#### [Metin Alıntısı]
· · · · ·

Oy gizli, haber kutsal, yorum hürdür.
“Süreç”...
Tuhaf bir kelime...
Sisli bir kavram...
“Zaman dilimi” mi?
Belki!
Bir “işlemler-çözümler (çözülmeler)” zinciri mi?
Belki!
Başı-sonu belli mi?
Kim bilir!
Başı belliyse bile, sonu pek belli değil... Ucu açık bir “mevhum”!
Belki başı da belli değil!
“Süreç” deyince, bizim aklımıza, şu bikaç ay önce başlatılan “girişimler”, hadi bilemediniz, 2009’daki “barış süreci” geliyor... Yani 4 sene önce başlayan bir girişim!
Acaba, gerçekten öyle mi?

· · · · ·

Hedeflerin göründüğü yerlere ilişkin satırlar:
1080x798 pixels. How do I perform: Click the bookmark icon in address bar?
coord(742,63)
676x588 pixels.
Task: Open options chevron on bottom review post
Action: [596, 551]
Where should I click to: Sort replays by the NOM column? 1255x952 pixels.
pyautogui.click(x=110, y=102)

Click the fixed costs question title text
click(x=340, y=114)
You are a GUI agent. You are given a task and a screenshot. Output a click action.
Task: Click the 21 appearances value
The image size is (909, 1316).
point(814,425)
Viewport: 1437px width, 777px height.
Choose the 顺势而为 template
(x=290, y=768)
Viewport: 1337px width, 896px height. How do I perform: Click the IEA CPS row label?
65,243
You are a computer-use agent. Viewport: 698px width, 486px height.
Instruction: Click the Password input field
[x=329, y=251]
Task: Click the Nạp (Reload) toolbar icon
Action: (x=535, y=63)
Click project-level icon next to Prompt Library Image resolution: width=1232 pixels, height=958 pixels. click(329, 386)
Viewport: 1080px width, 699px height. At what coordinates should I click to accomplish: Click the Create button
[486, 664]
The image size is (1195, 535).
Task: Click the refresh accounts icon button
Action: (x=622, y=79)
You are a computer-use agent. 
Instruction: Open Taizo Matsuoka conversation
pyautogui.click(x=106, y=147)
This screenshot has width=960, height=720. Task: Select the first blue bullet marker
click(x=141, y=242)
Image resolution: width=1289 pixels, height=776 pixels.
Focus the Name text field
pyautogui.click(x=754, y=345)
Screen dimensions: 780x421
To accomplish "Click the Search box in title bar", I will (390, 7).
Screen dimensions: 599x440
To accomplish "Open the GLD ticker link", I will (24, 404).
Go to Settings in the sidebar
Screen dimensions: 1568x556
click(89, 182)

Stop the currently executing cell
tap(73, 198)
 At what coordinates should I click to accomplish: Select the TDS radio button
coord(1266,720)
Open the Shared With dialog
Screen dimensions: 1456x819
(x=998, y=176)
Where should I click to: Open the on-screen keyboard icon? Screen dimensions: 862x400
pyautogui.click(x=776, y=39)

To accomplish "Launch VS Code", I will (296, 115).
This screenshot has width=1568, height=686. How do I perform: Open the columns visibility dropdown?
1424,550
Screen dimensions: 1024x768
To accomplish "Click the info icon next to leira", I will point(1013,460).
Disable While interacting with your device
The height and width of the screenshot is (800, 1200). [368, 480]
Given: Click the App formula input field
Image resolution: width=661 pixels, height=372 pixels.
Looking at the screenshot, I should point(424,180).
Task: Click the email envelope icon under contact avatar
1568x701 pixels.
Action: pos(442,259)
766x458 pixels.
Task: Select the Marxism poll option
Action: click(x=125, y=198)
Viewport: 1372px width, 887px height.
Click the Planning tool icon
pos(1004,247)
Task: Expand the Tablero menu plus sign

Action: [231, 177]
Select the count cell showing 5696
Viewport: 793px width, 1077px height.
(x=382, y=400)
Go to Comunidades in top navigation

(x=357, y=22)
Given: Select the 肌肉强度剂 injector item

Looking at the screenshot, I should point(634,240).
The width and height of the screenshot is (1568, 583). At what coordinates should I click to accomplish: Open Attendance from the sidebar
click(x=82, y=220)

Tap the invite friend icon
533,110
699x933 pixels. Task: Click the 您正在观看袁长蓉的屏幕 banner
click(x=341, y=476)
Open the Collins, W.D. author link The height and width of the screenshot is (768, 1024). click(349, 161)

· · · · ·

#### [Amaç]
"Süreç" kavramını ele alan metne göre aşağıdaki soruları cevaplayınız.
(a) Metnin ilk cümlesinde haber nasıl nitelendirilir?
(b) Metinde "Ucu açık" olarak nitelendirilen şey nedir?
(c) Metinde "barış süreci" hangi yılla anılır?

#### [Çalışma Sonucu]
(a) Kutsal olarak nitelendirilir.
(b) Bir "mevhum".
(c) 2009 yılıyla anılır.